The confrontation between Sussex County and Jeanne Sisk over a shed is not over.
The Sussex County Board of Adjustment held nothing back at its Monday, Oct. 19 meeting when it denied an appeal and variance by Sisk of Sea Air Village near Rehoboth Beach.
“None of her requests were made in a timely manner,” said board member John Mills. “It’s impossible to make any determination with no survey. She is clearly in violation.”
Sisk was asking the board for a variance from side and rear setback requirements and the separation requirement between units in a manufactured home park.
Sisk has been cited twice over the past 17 months for not having a building permit, survey or variance for the placement of an 8-by-10-foot shed on her lot. The shed is nonconforming because it encroaches side and rear setbacks on the lot, a problem not uncommon in older manufactured home parks with small lots.

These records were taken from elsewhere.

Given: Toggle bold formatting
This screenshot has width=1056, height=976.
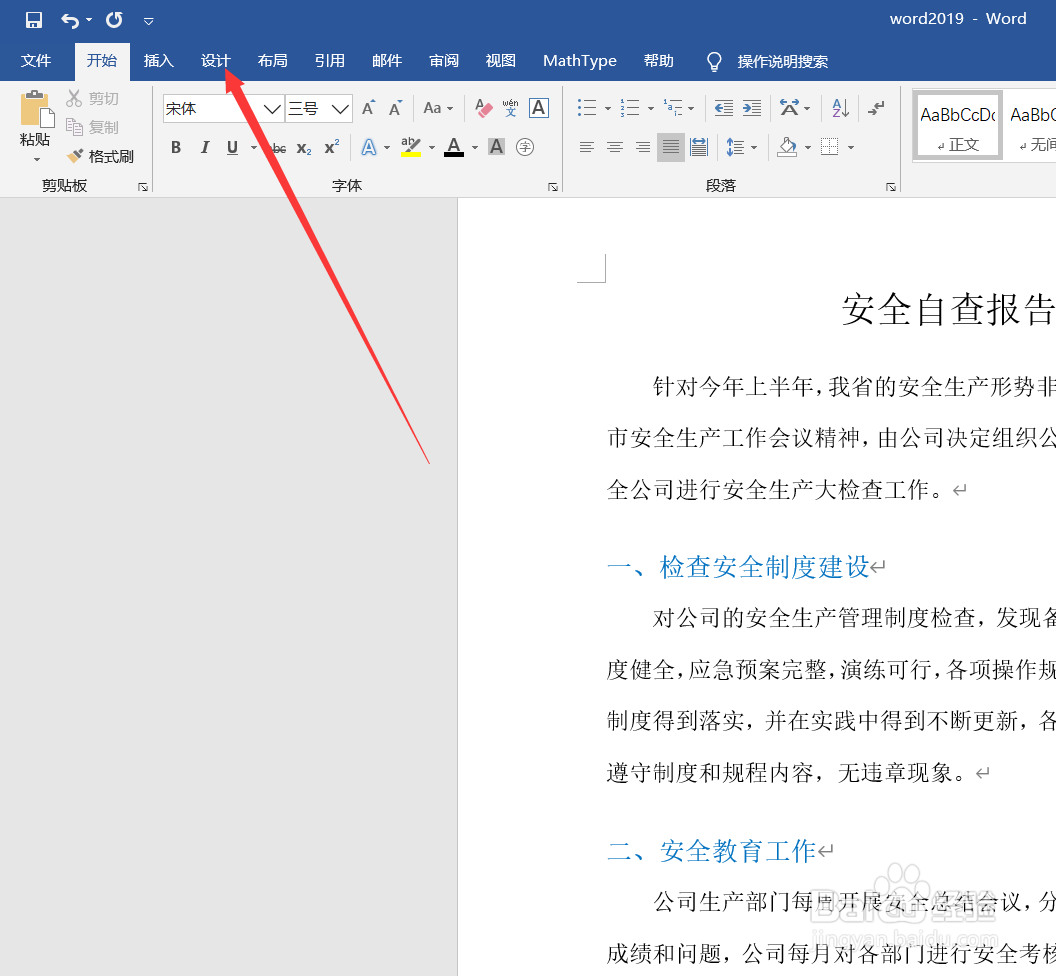Looking at the screenshot, I should pyautogui.click(x=176, y=147).
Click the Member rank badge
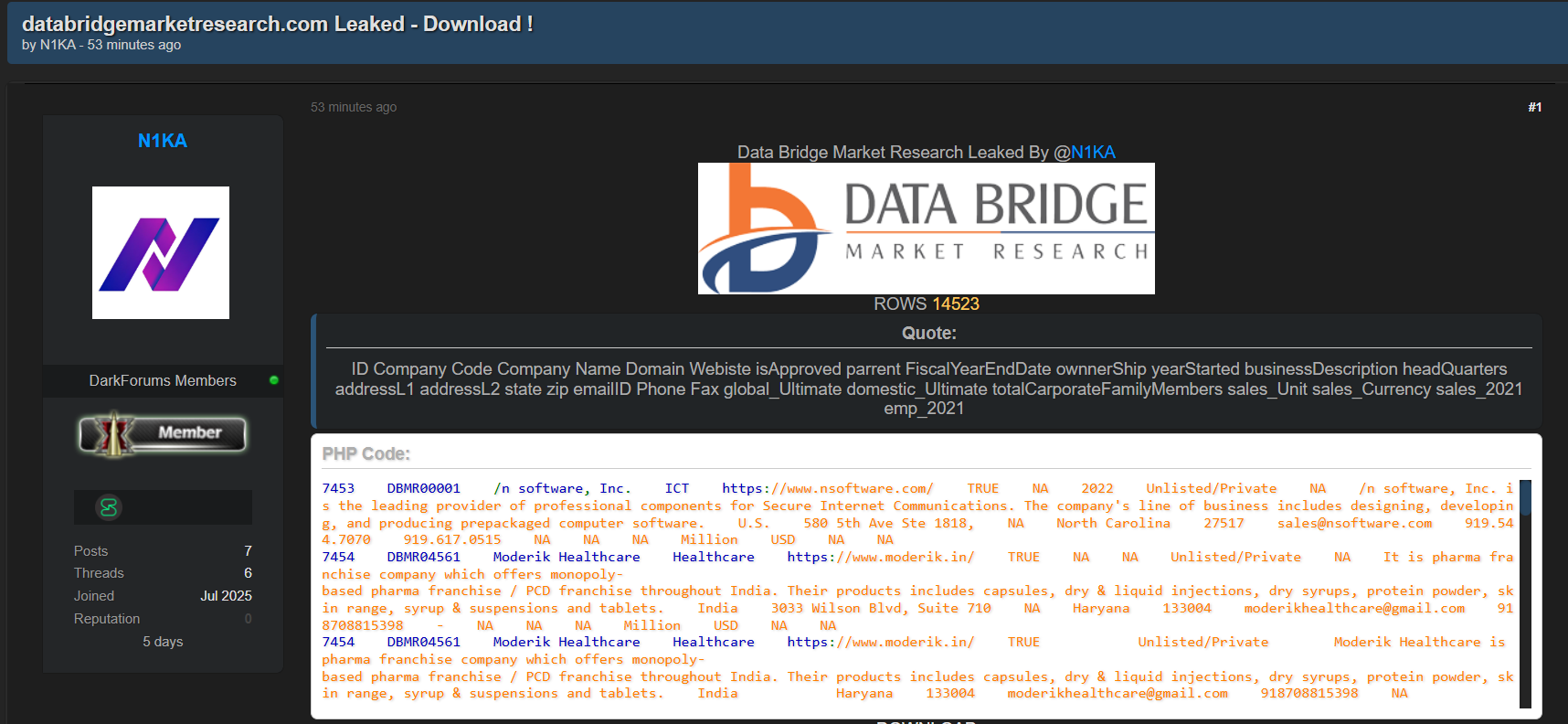The height and width of the screenshot is (724, 1568). (x=162, y=434)
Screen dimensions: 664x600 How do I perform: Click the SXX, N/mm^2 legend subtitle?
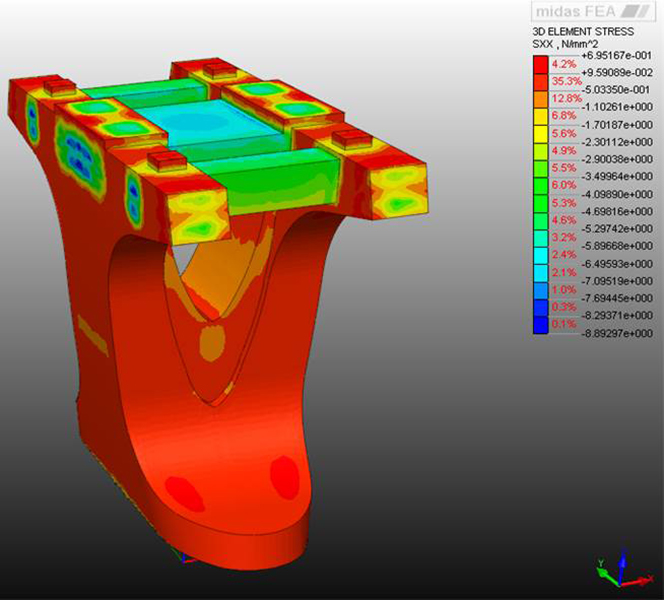565,45
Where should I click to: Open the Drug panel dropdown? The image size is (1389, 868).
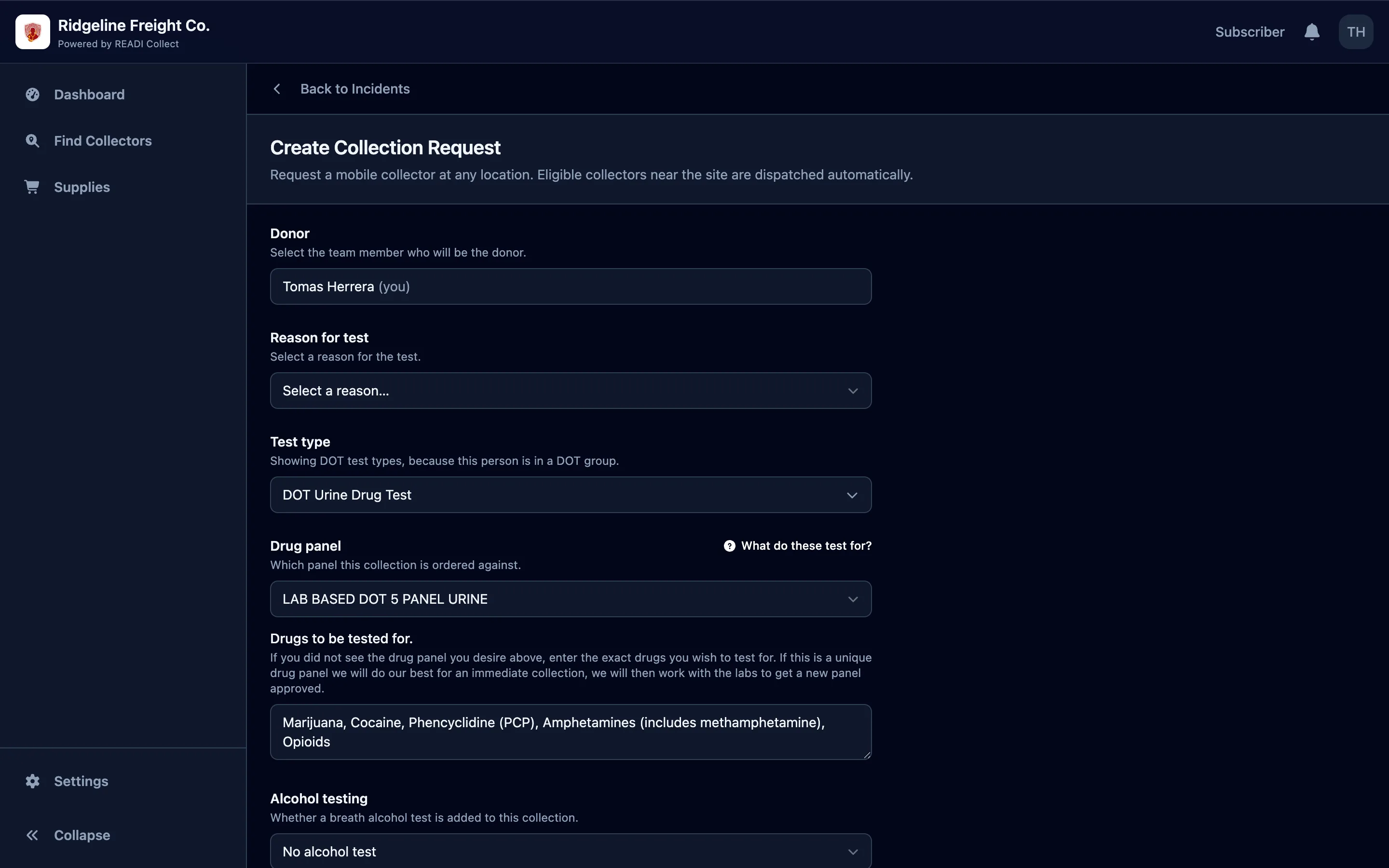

Sisk replaced an old shed with a new one in May 2008. Sisk says she doesn’t need county approval to replace a shed on an existing footprint, but she is willing to get a building permit.
After the unanimous vote to deny Sisk her appeal and variance, an unidentified man in the audience caused a stir as he stood up to exit the room.
He muttered that all of the board members should be shot. Chairman Dale Callaway did not take kindly to the comment and asked for the guard in attendance to escort the man out of the building.
Sisk, who attended the meeting with several friends and supporters from the Delaware Manufactured Home Owners Association, said she would appeal the decision. Now that the county has made a ruling, pending court cases can proceed.
Sisk said the county has no authority to order her, or anyone in a manufactured home park, to get a survey. “It’s not in the code or rules of the county,” Sisk said. “It’s something the county made up. They have rules for some and not for others. This is not supposed to be the way it works.”
Sisk said everyone she has spoken with is appalled at the decision. “I don’t need to have a survey; the park has already been surveyed – three times,” she said.
Others questioned why tenants on leased land should pay $400 to $600 for a survey on land they don’t own.
Mills said Sisk admitted she didn’t get a building permit for an older shed in the 1990s. “It’s illegal; she can’t build there, and we can’t determine the need for a variance if we don’t know where the property lines are. That’s why we ordered a survey,” he said.